Holding fights in places like Germany and the U.K., where there's no oversight from local commissions like there is in the U.S., puts Ratner in a familiar position. The former head of the Nevada State Athletic Commission said he has no problem with ensuring that the UFC regulates itself overseas, acting as a "quasi-commission," though he'd prefer to have external regulation.
"I'd rather have the sport regulated wherever we go, but to grow the sport we've got to do these things and self-regulate and I think we're making inroads that way. Eventually I would hope that the British Boxing Board would get involved more, as well as the German Boxing Federation, and adopt the sport of mixed martial arts."
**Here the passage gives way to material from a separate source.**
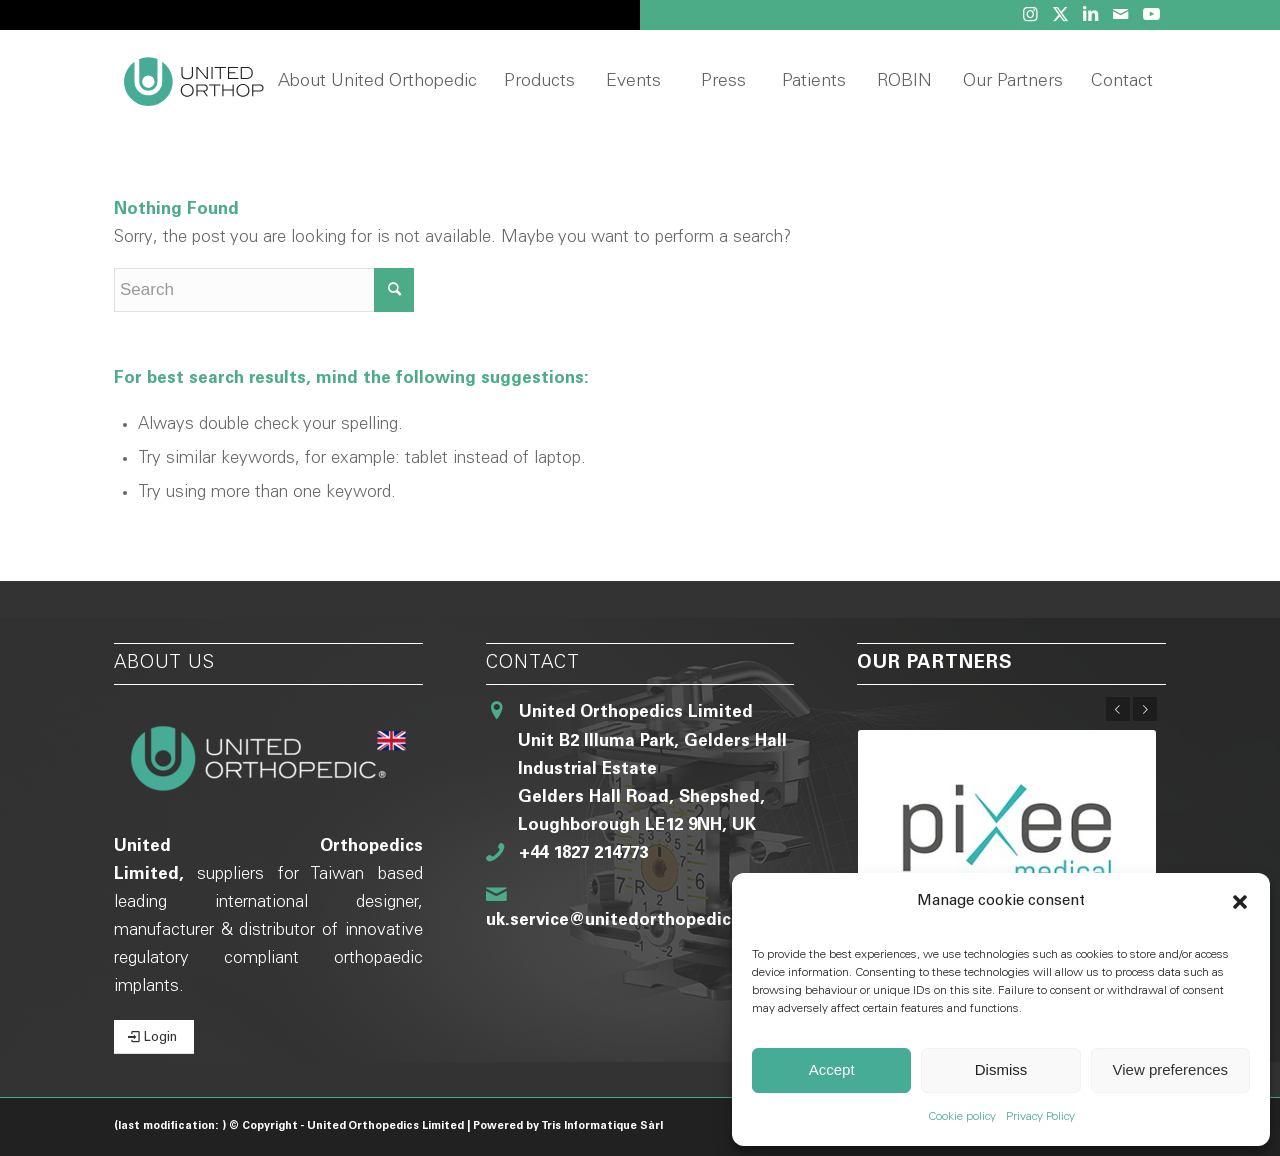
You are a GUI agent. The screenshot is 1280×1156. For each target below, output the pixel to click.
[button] (1240, 902)
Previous (1118, 709)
Ratner also touched on the recent release of UFC newcomer Vinicus Quieroz, who was let go from the organization after testing positive for steroids following his defeat at UFC 120 in London. Quieroz was nabbed by the UFC's independent drug-testing, but instead of being fined and suspended like other fighters who have tested positive during U.K. UFC events, he was released from his contract after only one fight.
Ratner noted that he wasn't "in on the decision" when the UFC decided to release Quieroz, but suggested the move was prompted in part by Quieroz's performance in the fight.
"That night, he certainly was being talked about as not looking good," said Ratner. "He looked like he was in shape but he certainly got tired in the middle of the first round and wasn't as good as we thought, and then testing positive in your first fight certainly didn't help."
Ratner added that he thinks fighters who test positive for banned substances should be dealt with on a case-by-case basis, but said of Quieroz, "Here's a kid, his first fight with us, made a horrible mistake. And that's a mistake that you should not make."
Ratner agreed that random testing could be a good way to crack down on fighters who cycle on and off banned substances in order to avoid detection, saying, "I think you will see more states have random testing. I certainly have no problem with it. I think it's the right thing to do and they're doing it in boxing as well as MMA in Nevada."